In a speech in Henderson [no relation], Nevada on July 30, Republican vice-presidential candidate J.D. Vance stated, “We believe that a million cheap, knockoff toasters aren’t worth the price of a single American manufacturing job.”
Let’s see. With a quick on-line search, I found that the cheapest toaster and, sure enough, it’s imported, is this one for $14.66 before tax. So one million toasters would fetch $14.6 million. This means that Vance thinks one manufacturing job per year is worth at least $14.6 million per year. The reason is that to save that job for a year would mean giving up one million toasters that year and so saving a job for, say, 10 years would mean giving one million toasters a year for 10 years.
When various economists have given estimates of the cost of saving particular jobs, we often come up with numbers ranging from $100,000 to $1 million per job per year. We often don’t bother to argue that a job that pays, say, $50,000 a year isn’t worth saving if the cost is $500,000. We tend to think it’s obvious. But then we don’t tend to run into people as innumerate, or as uncaring, as J.D. Vance.
Why uncaring? Who does Vance think would do without the $14.66 toaster? The person in Pebble Beach or Beverly Hills? No. It’s much more likely to be the person in Watts or Modesto.

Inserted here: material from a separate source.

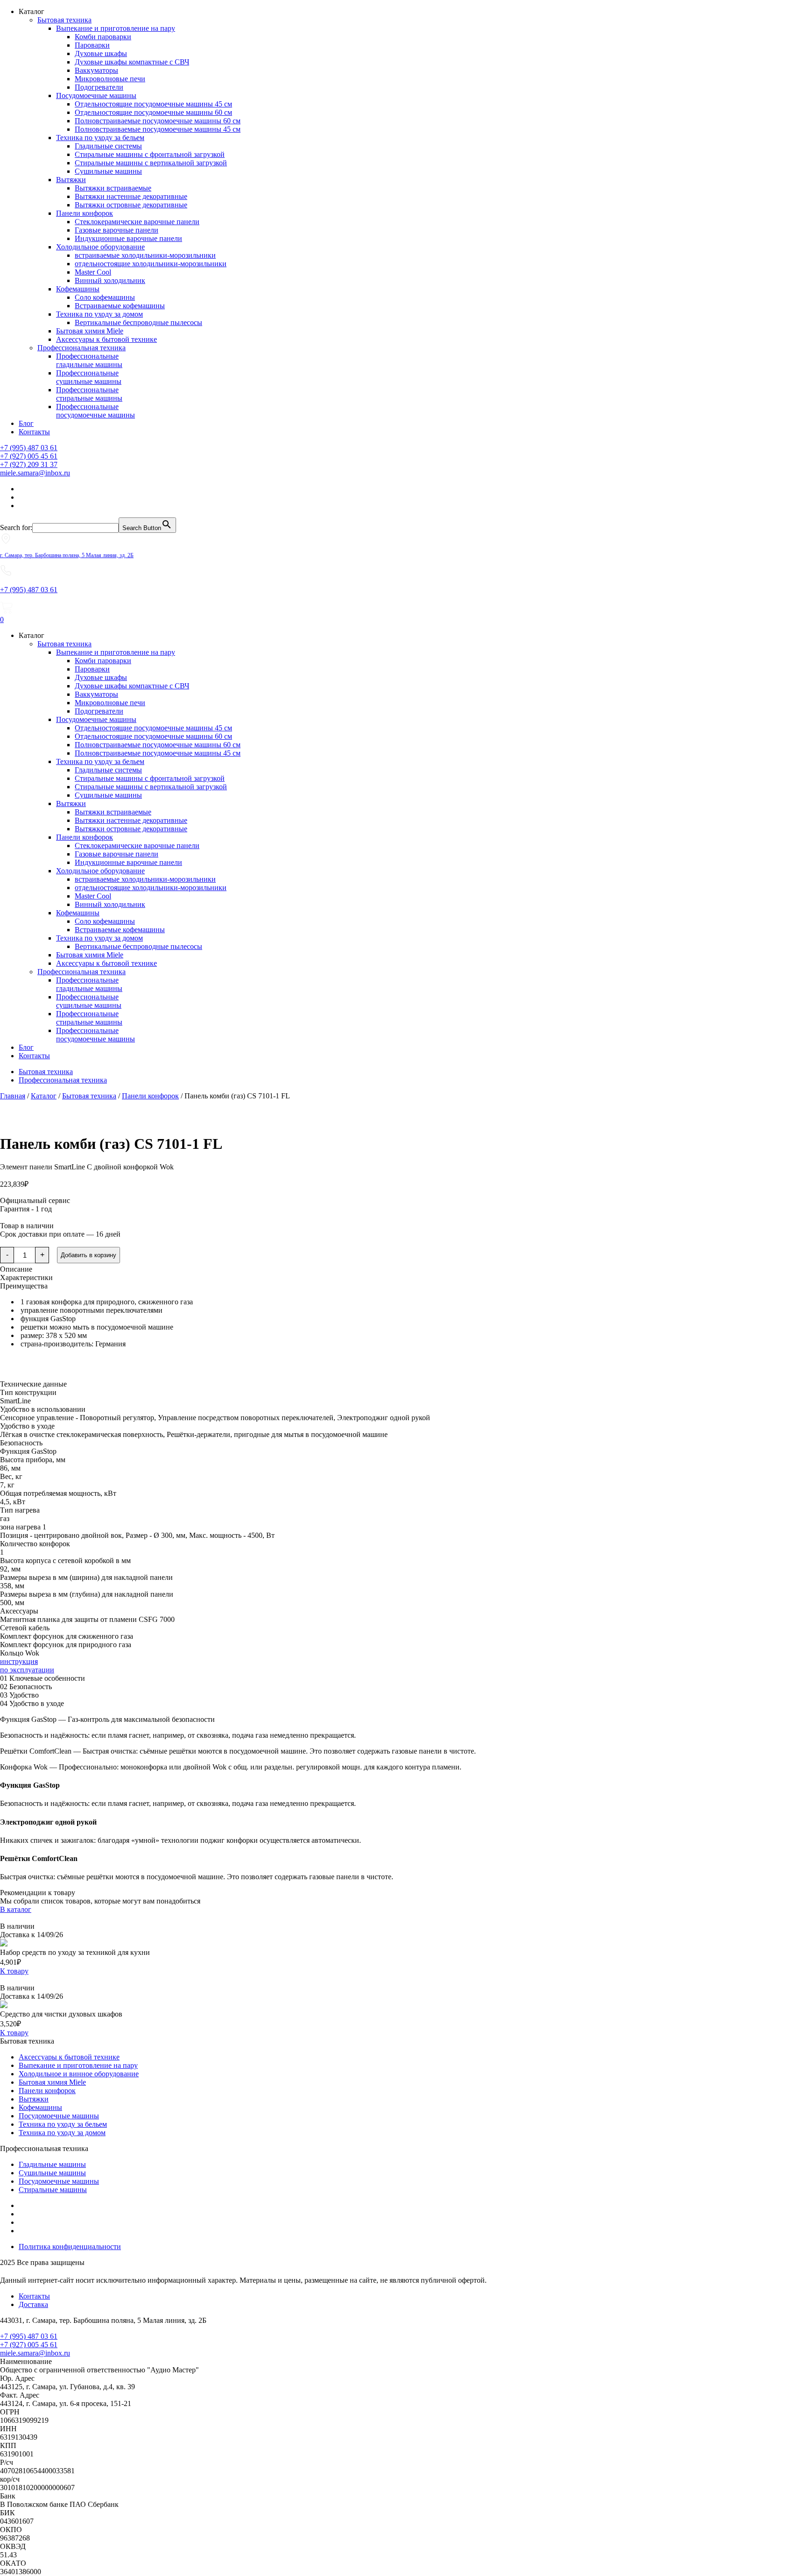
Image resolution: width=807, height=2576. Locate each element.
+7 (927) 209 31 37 (28, 464)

I’ve got a new motto for the Trump campaign that fits the Vance idea more closely than MAGA. It’s MTLA. Make Toasters Less Affordable.
Great analysis, and it's fun to know actual numbers.
It's probably not worth the exercise, given the source, but if we wanted to steel-man Vance's argument , shouldn't we assume he meant it was the difference between a cheap imported toaster and a more costly domestic toaster, times one million, that is not worth giving up a job? To make the math easy, let's assume the domestic toaster is $1 more expensive. That would be $1 million, given his own number. Still doesn't sound worth it.
I also don't accept that we give up jobs to buy cheap toasters. That's not how economies work. But I assume you wanted to focus on the pure innumeracy of the statement.